A simple but excellent social drama
23 July 2008 | by (prejudicemadeplausible.wordpress.com) – See all my reviews

I find both Jin and Sun, especially Jin, very interesting characters. I don't care so much for their dynamic as a couple (which never really realized its full potential until season four's "Ji Yeon"), but "... In Translation" is an excellent episode where the relationship works excellently as drama. On paper this episode sounds like part predictable soap opera and part repetitive social drama, but the script by Javier Grillo-Marxuach and Leonard Dick is full of strong characterization, excellent dialogue, and an understanding of the social situations it is handling.

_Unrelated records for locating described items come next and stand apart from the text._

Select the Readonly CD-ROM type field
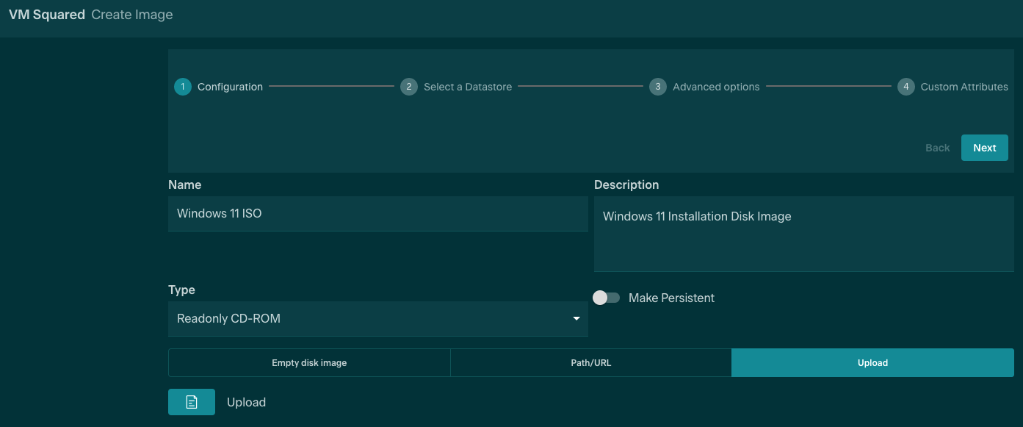Image resolution: width=1023 pixels, height=427 pixels. tap(367, 319)
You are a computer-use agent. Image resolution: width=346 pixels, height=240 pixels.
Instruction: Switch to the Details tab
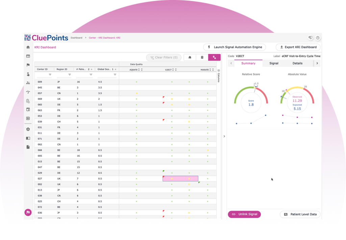tap(297, 63)
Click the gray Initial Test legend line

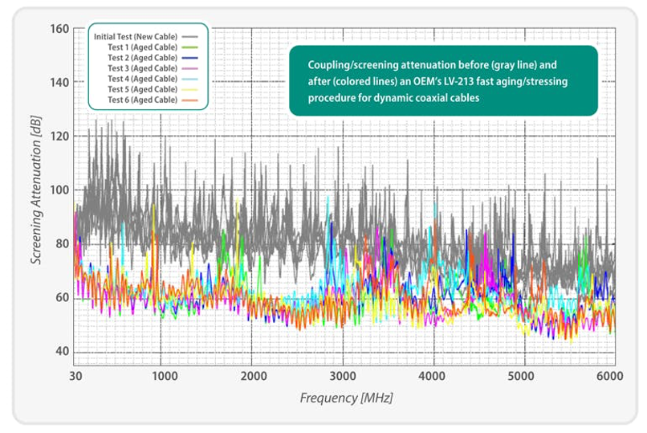[191, 37]
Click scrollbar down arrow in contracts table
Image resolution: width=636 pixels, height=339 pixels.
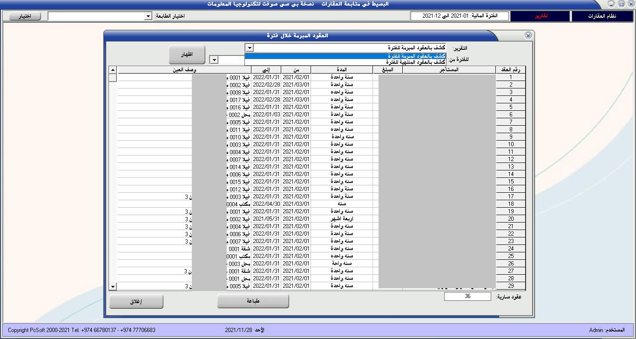(113, 286)
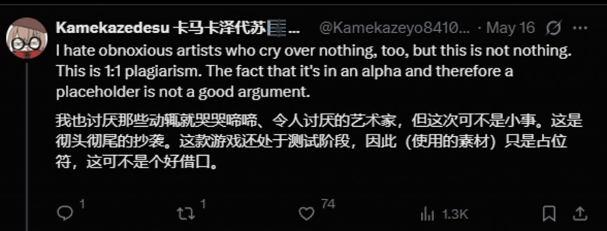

The flashback segments essentially fill the gaps and answer questions the "House of the Rising Sun" flashback raised. They are well-written, and the scene where Jin is forced into an act of violence is very effective, but the only truly interesting portion of the flashback is Jin's conversation with his father, which is in my opinion one of the key character development moments for Jin on the show.

The on-island events are where most of this episode's strengths lie. Part romance story between Sayid and Shannon and part social drama examining the effect of cultural differences, language barriers, and the danger of scapegoating on a secluded set of characters, "... In Translation" provides an intriguing but familiar concept that is handled wonderfully in the literate and intelligent script, creating many moments of key character and relationship development. The sub-plot with the raft has implications impacting the 'island kookiness' side of the mythology of "Lost", as one could interpret Walt's actions and what he says to Locke as further evidence of him being 'special'.

"... In Translation" is quite extraordinary visually. Tucker Gates' direction is extremely tasteful and smart, with several shots aided by Michael Bonivillain's photography being quite stunning and memorable such as the long shot of Sun and Jin on the beach after he learns that she speaks English, and the silhouette of Shannon and Sayid towards the end by the fire.

This is all around an excellent episode of "Lost", and probably my favorite Jin and Sun episode outside of "Ji Yeon".